**Assigned task**
Your answer must be every line below, repeated exactly.
--------
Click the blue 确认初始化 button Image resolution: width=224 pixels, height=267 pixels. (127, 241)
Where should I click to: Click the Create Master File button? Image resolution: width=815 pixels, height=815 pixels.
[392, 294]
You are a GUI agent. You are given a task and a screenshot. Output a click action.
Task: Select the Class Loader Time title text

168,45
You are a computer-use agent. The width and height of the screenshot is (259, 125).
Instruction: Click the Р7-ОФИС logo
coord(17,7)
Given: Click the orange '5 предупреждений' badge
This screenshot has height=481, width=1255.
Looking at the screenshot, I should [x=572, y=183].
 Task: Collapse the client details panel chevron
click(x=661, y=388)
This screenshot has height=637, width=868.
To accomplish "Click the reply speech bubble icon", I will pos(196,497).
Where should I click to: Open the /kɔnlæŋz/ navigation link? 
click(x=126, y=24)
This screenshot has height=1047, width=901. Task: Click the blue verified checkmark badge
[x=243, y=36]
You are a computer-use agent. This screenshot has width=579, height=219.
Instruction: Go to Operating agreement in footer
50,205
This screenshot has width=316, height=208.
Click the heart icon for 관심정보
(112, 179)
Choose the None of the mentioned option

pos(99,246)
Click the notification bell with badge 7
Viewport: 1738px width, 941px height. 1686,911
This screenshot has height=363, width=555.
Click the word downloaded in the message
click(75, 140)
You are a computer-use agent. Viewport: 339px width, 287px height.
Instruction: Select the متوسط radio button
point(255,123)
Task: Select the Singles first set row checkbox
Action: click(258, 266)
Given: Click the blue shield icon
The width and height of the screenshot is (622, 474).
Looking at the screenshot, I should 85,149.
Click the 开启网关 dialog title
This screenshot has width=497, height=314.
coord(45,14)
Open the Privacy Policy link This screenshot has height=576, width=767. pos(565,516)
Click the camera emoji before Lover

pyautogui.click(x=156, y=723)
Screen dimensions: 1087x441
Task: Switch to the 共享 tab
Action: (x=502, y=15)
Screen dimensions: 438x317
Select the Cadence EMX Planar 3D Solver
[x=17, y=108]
--------
**Final answer**
Click the blue 确认初始化 button Image resolution: width=224 pixels, height=267 pixels. (127, 241)
Where should I click to: Click the Create Master File button? Image resolution: width=815 pixels, height=815 pixels.
[392, 294]
You are a GUI agent. You are given a task and a screenshot. Output a click action.
Task: Select the Class Loader Time title text

168,45
You are a computer-use agent. The width and height of the screenshot is (259, 125).
Instruction: Click the Р7-ОФИС logo
coord(17,7)
Given: Click the orange '5 предупреждений' badge
This screenshot has height=481, width=1255.
Looking at the screenshot, I should [x=572, y=183].
 Task: Collapse the client details panel chevron
click(x=661, y=388)
This screenshot has height=637, width=868.
To accomplish "Click the reply speech bubble icon", I will pos(196,497).
Where should I click to: Open the /kɔnlæŋz/ navigation link? 
click(x=126, y=24)
This screenshot has height=1047, width=901. Task: Click the blue verified checkmark badge
[x=243, y=36]
You are a computer-use agent. This screenshot has width=579, height=219.
Instruction: Go to Operating agreement in footer
50,205
This screenshot has width=316, height=208.
Click the heart icon for 관심정보
(112, 179)
Choose the None of the mentioned option

pos(99,246)
Click the notification bell with badge 7
Viewport: 1738px width, 941px height. 1686,911
This screenshot has height=363, width=555.
Click the word downloaded in the message
click(75, 140)
You are a computer-use agent. Viewport: 339px width, 287px height.
Instruction: Select the متوسط radio button
point(255,123)
Task: Select the Singles first set row checkbox
Action: click(258, 266)
Given: Click the blue shield icon
The width and height of the screenshot is (622, 474).
Looking at the screenshot, I should 85,149.
Click the 开启网关 dialog title
This screenshot has width=497, height=314.
coord(45,14)
Open the Privacy Policy link This screenshot has height=576, width=767. pos(565,516)
Click the camera emoji before Lover

pyautogui.click(x=156, y=723)
Screen dimensions: 1087x441
Task: Switch to the 共享 tab
Action: (x=502, y=15)
Screen dimensions: 438x317
Select the Cadence EMX Planar 3D Solver
[x=17, y=108]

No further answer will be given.